LaFarge remembers the day she got a particularly chilling call from the Homicide Division of the Domestic Violence Unit in the Bronx. A woman whose husband had attacked her with a machete refused to go to a shelter for protection because she had no place to put her dog, whom her husband, on another occasion, had dipped in bleach, poisoned, and beaten. He had also gone after her children -- one of whom had been pushed out a window and was hospitalized in a psychiatric ward. Her husband was back on the street because she had been too frightened to file a police report. The ASPCA agreed to pick up the dog, a tiny teacup Maltese covered with red sores. Only after the owner saw her dog taken to safety was she willing to leave her apartment.
Back at the ASPCA, LaFarge greeted the little white dog, named Precious, when he arrived. The dog took an immediate liking to the therapist. "I said, 'Well, it's a shame to make him cope with a cage. I'll just take him home.' " She's caring for Precious until he can be safely returned to his owner, or placed in a permanent home. The dog practically never leaves LaFarge's side and is sometimes present during therapy sessions. "I like to see the interaction with an animal when it's appropriate," she explains.

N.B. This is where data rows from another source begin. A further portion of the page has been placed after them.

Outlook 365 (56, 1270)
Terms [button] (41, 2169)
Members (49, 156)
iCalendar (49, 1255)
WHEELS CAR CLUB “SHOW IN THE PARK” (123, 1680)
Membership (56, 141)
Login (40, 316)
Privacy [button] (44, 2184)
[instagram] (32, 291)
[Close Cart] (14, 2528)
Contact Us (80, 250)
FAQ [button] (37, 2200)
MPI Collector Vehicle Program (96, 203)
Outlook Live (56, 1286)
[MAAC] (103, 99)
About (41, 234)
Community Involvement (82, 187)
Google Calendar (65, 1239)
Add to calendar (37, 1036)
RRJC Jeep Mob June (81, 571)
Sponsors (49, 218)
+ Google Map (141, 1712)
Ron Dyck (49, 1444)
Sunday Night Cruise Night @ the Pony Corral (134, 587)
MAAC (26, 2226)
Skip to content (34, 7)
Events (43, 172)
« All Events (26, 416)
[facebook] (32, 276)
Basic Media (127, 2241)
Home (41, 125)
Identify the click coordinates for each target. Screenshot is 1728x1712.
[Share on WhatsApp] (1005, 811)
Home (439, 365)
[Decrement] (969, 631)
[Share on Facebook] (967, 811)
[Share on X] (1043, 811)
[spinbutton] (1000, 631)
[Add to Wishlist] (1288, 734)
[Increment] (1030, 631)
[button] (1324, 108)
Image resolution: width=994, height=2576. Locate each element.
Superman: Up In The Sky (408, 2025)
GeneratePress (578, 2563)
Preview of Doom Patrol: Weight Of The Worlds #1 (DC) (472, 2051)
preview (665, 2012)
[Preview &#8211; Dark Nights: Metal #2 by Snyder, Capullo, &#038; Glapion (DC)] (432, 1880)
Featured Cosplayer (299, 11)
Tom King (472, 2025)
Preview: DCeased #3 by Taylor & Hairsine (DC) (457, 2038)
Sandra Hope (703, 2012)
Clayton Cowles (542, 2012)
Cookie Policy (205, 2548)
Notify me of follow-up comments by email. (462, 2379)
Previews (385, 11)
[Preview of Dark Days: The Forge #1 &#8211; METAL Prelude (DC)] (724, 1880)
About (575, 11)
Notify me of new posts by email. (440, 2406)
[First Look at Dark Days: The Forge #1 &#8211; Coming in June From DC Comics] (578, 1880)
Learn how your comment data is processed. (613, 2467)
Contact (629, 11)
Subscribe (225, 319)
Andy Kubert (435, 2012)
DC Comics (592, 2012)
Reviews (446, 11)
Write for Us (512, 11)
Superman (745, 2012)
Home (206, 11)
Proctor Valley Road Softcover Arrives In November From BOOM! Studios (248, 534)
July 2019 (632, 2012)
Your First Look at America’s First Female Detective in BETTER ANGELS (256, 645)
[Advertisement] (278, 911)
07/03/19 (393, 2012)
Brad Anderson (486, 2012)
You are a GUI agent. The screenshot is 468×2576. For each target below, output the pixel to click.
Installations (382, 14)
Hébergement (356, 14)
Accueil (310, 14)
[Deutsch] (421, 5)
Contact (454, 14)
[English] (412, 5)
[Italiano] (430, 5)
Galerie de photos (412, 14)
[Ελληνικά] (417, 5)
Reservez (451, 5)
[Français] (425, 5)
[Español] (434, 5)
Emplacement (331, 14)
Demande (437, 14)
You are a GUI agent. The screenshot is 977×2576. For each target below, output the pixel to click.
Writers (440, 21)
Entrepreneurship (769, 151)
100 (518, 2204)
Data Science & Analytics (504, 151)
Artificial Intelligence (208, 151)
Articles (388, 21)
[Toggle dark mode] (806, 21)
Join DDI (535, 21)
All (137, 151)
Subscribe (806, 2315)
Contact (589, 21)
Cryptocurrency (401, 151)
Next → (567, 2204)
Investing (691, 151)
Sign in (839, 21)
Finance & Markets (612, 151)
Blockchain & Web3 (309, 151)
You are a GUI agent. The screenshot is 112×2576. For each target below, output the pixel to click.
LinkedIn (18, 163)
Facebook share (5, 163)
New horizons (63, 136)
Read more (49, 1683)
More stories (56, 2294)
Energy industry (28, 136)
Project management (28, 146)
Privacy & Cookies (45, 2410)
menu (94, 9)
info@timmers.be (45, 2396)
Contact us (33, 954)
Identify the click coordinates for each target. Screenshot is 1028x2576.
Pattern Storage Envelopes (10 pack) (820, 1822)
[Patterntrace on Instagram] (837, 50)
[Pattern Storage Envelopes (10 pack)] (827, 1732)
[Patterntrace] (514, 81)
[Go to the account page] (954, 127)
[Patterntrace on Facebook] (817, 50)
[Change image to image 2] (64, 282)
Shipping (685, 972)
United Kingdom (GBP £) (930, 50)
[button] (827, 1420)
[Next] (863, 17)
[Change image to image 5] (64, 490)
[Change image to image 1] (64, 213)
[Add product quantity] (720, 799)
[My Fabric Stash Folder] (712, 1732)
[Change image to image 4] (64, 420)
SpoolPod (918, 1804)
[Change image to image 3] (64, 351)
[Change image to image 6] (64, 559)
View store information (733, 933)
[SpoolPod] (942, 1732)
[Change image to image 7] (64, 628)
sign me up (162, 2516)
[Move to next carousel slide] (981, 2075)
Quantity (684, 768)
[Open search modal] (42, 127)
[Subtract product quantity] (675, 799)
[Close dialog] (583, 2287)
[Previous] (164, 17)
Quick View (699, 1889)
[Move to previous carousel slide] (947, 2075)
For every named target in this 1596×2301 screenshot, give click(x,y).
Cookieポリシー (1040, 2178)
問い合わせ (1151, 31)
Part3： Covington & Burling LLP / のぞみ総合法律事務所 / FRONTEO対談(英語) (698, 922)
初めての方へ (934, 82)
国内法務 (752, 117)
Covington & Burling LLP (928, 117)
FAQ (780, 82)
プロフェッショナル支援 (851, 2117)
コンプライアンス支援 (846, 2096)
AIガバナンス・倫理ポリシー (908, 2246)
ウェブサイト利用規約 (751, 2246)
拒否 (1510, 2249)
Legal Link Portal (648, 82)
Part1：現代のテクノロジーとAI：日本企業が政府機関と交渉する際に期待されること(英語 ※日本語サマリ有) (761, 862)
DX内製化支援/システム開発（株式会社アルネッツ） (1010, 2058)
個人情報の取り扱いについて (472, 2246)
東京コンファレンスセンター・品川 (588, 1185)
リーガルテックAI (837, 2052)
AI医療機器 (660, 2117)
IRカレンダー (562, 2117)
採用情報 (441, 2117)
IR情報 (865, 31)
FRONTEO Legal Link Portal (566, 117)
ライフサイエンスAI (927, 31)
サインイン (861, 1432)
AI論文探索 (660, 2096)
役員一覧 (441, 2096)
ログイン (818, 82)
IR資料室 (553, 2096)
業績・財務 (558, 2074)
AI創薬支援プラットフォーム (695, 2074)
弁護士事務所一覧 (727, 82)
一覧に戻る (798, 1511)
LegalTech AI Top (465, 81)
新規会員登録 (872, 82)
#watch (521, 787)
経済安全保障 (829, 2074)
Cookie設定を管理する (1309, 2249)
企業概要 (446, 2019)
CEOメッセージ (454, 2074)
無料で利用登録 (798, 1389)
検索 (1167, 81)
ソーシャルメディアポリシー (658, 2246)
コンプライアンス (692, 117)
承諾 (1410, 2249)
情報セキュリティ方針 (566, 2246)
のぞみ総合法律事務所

A few months into his treatment, Armando is sitting in LaFarge's office with Arianne Santiago, who he says is his half-sister. In an earlier session, Armando had told LaFarge that he was one of a set of triplets, and that his sister had killed herself (his brother, he claims, is still alive). The therapist was unaware of any other siblings. Today, he announces that he is changing his name to Mitch T. D. Hansen, which he says is the name that his biological father gave him. Arianne, dressed in black with heavy goth makeup, nods her approval of this change while scarfing down chocolates from a bowl on LaFarge's desk.